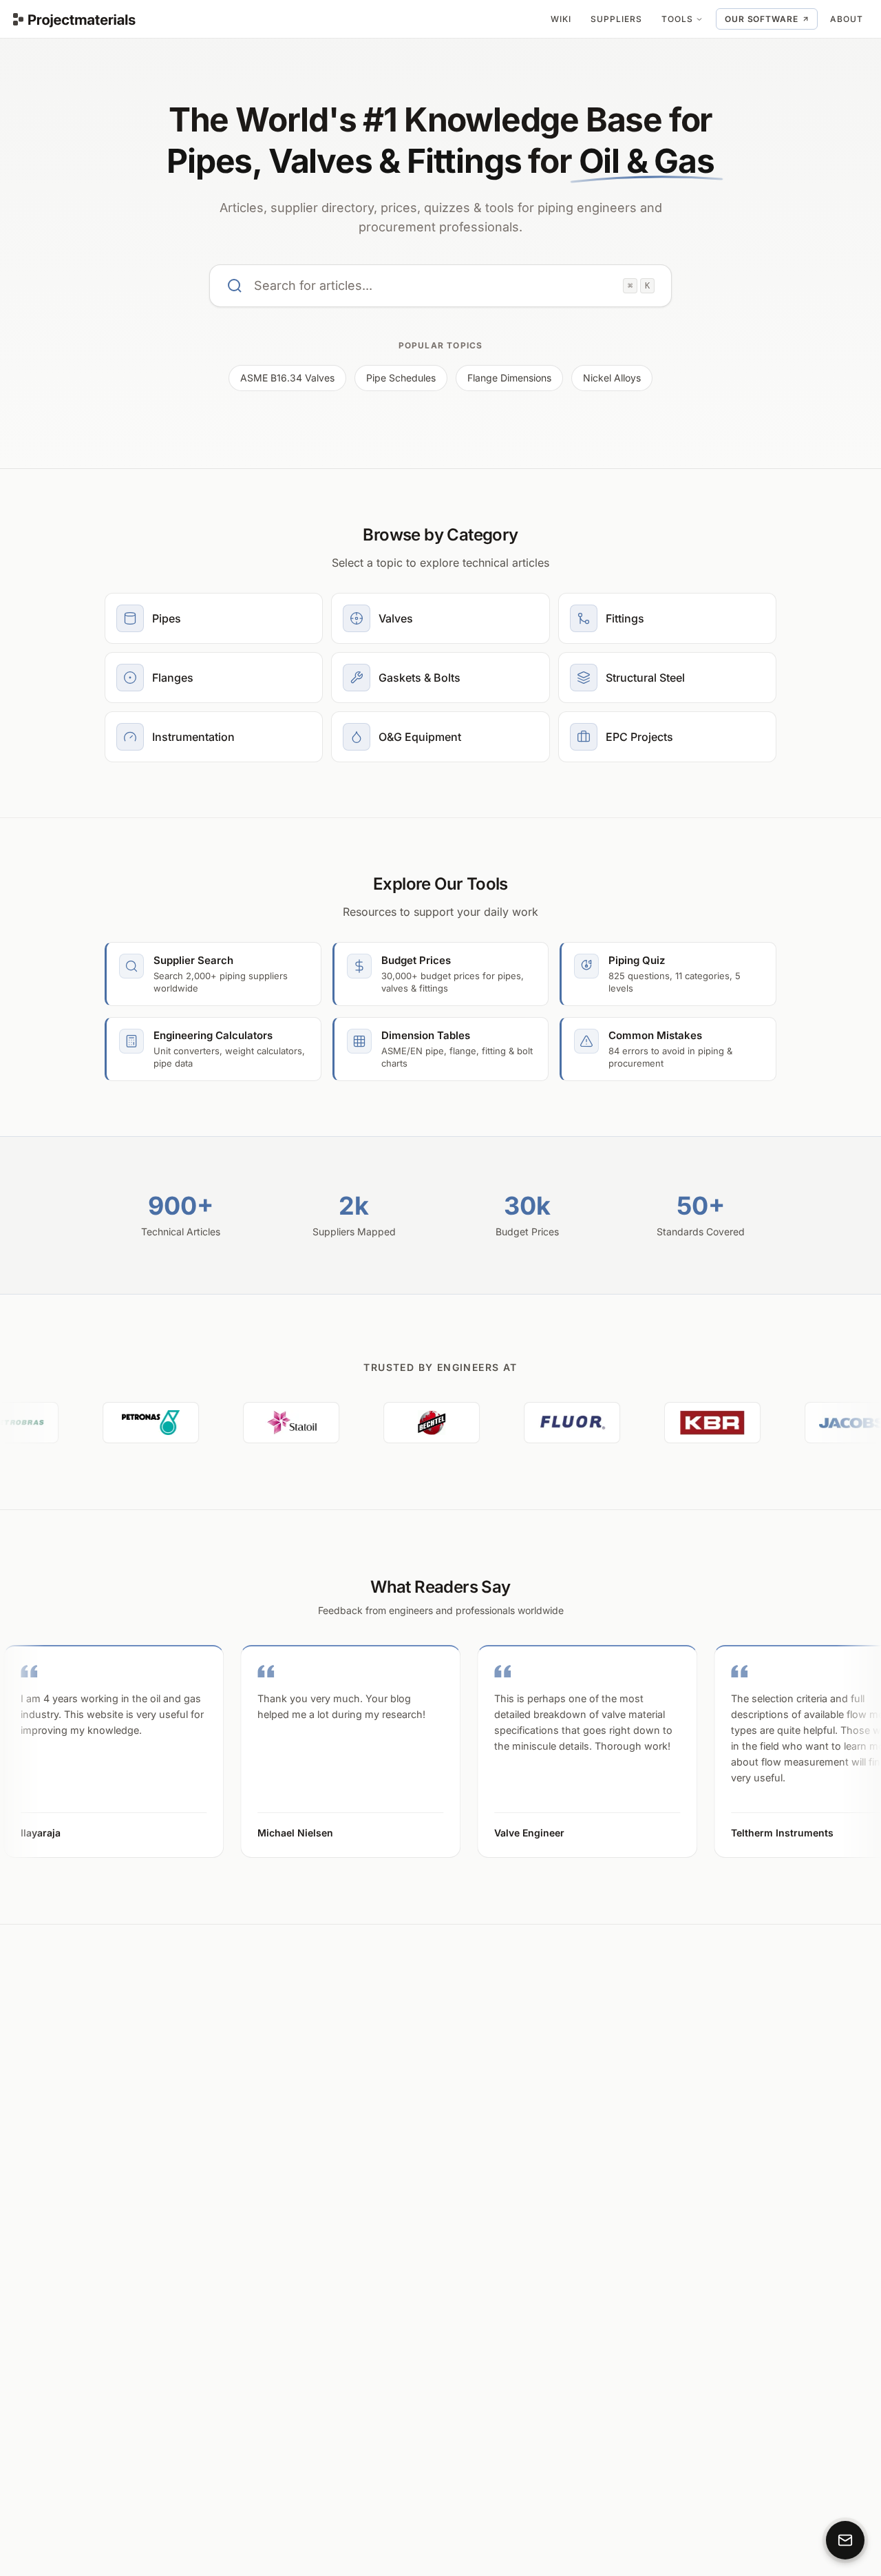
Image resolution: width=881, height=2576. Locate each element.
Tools (677, 19)
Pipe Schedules (401, 378)
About (846, 19)
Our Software (762, 19)
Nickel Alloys (612, 378)
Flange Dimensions (509, 378)
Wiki (561, 19)
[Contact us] (845, 2540)
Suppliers (616, 19)
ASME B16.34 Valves (287, 378)
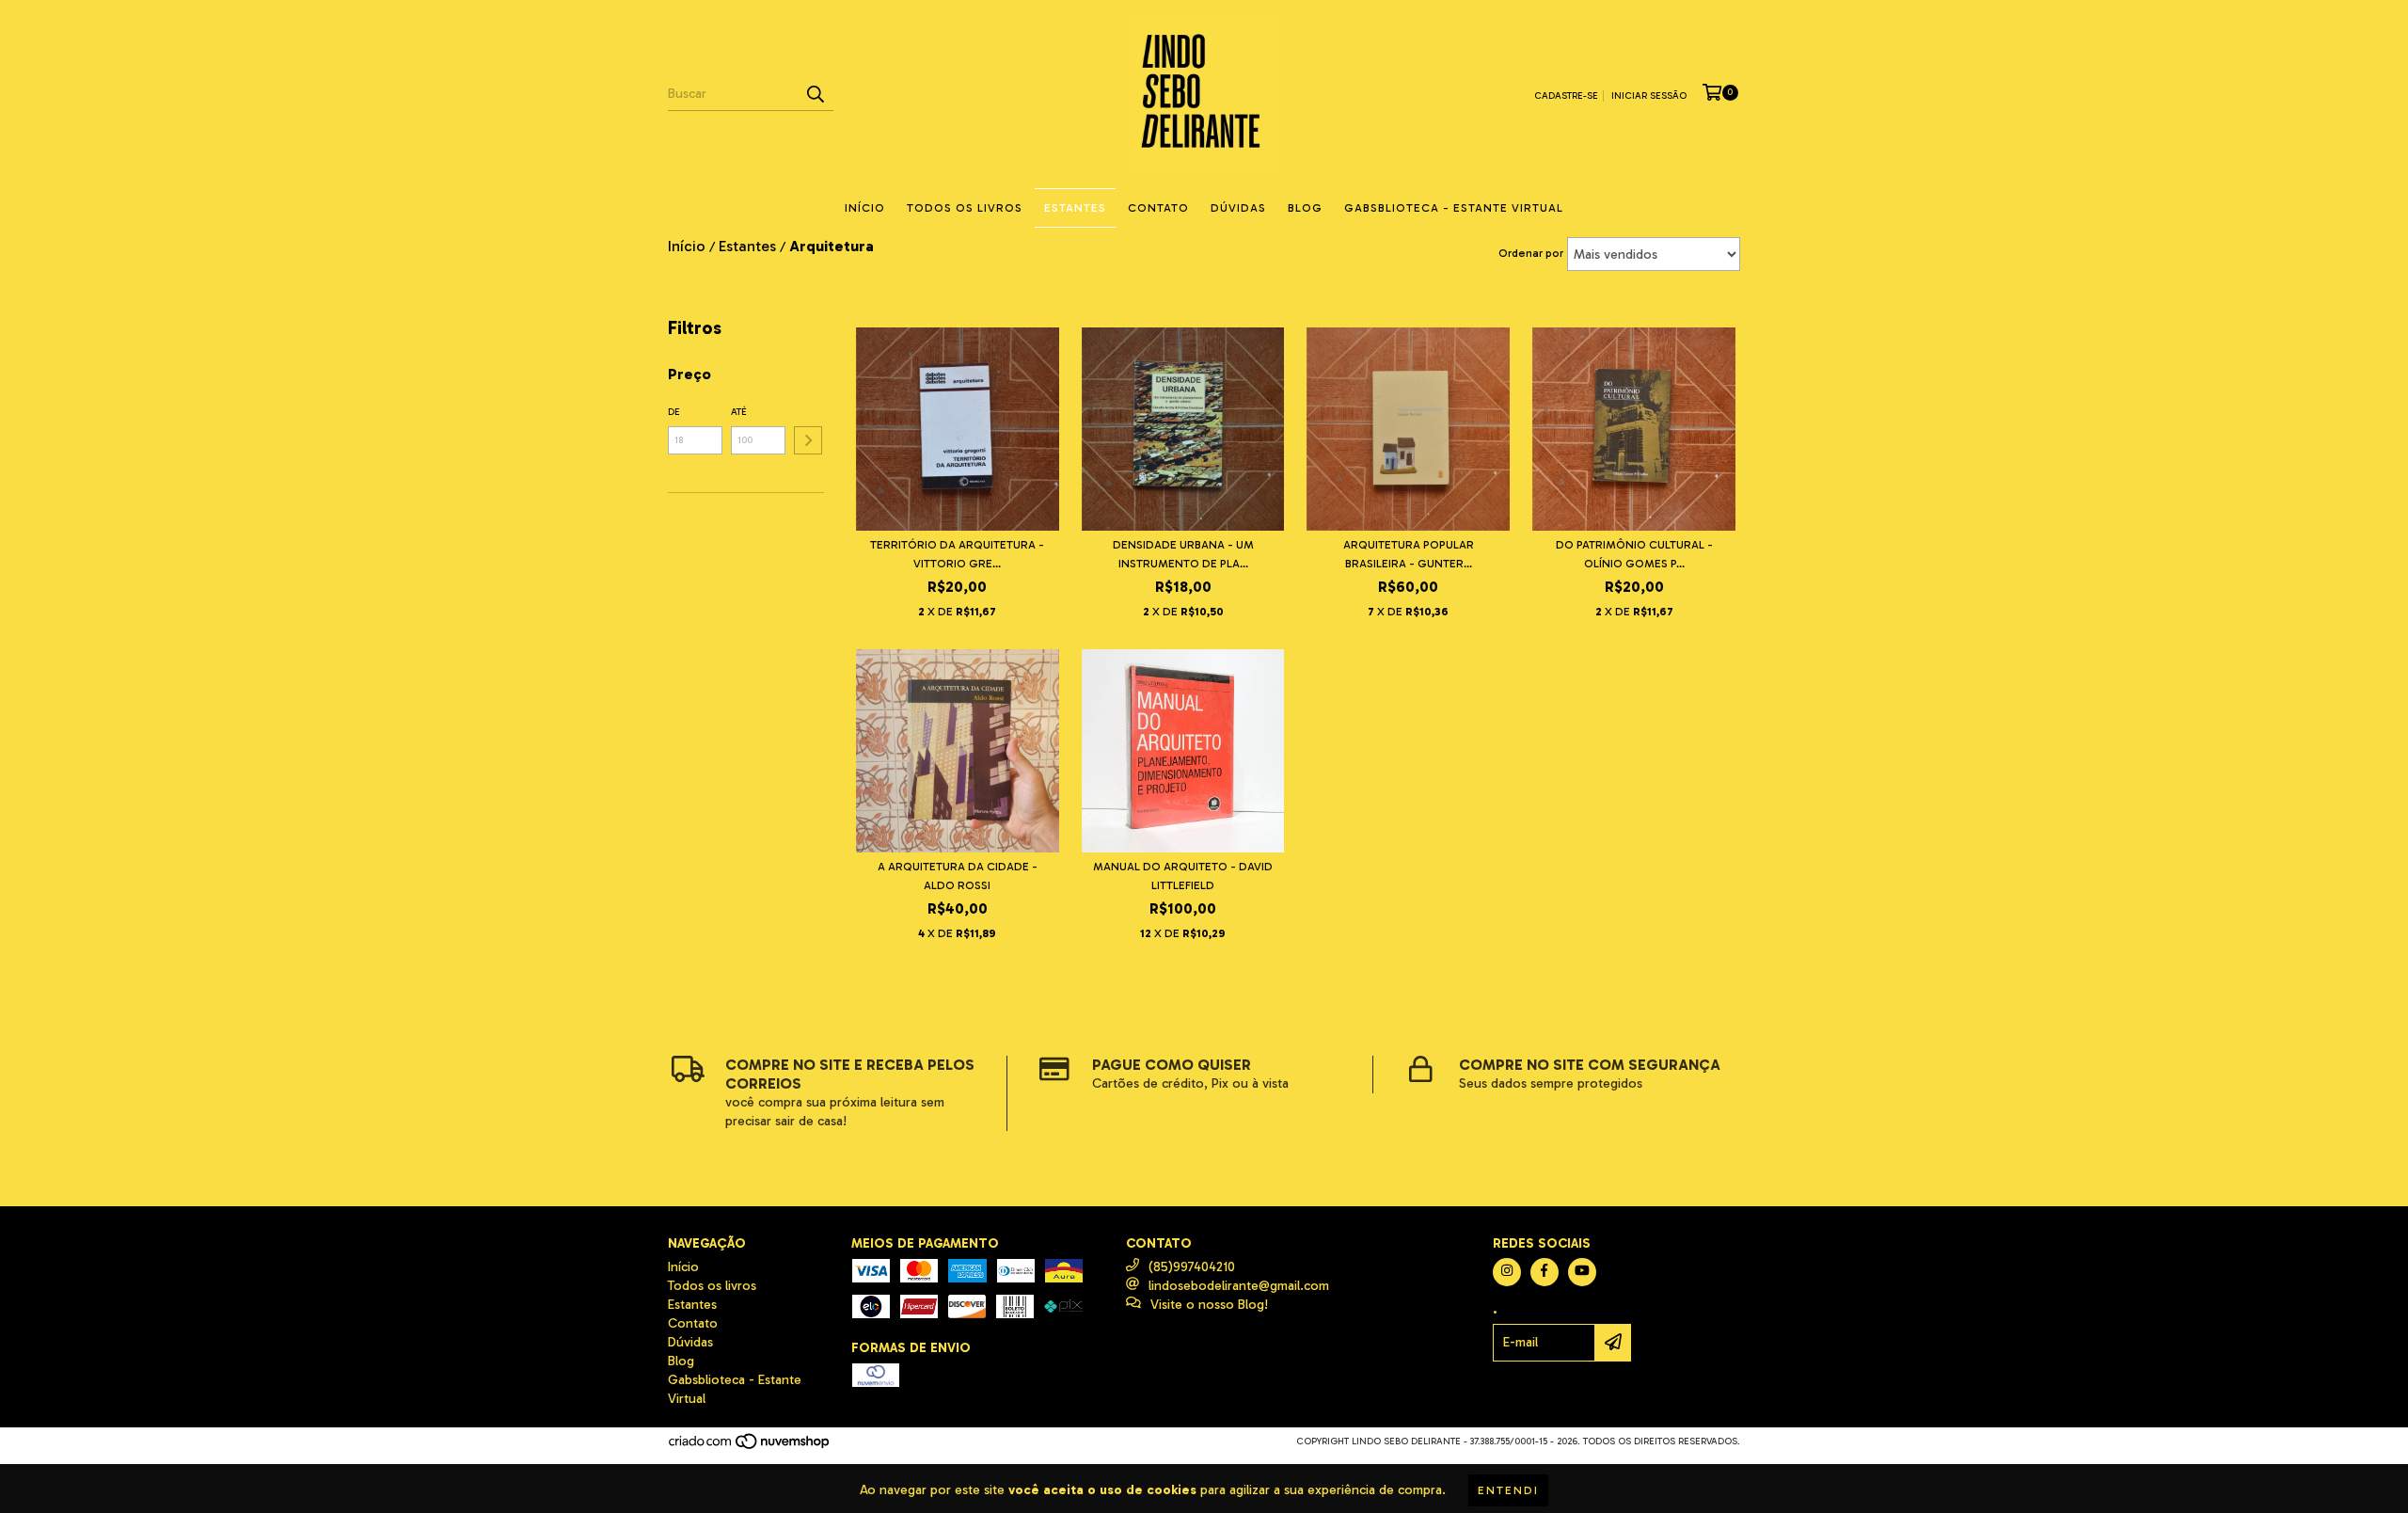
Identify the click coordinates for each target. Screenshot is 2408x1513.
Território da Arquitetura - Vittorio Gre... (957, 554)
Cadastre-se (1566, 96)
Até (739, 412)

Work instruction:
In the copy you write, the data above must appear exactly, with no pictures.

Response:
Image resolution: width=881, height=2576. Locate each element.
Tools (677, 19)
Pipe Schedules (401, 378)
About (846, 19)
Our Software (762, 19)
Nickel Alloys (612, 378)
Flange Dimensions (509, 378)
Wiki (561, 19)
[Contact us] (845, 2540)
Suppliers (616, 19)
ASME B16.34 Valves (287, 378)
Identify the click coordinates for each target. Screenshot is 2408x1513.
Território da Arquitetura - Vittorio Gre... (957, 554)
Cadastre-se (1566, 96)
Até (739, 412)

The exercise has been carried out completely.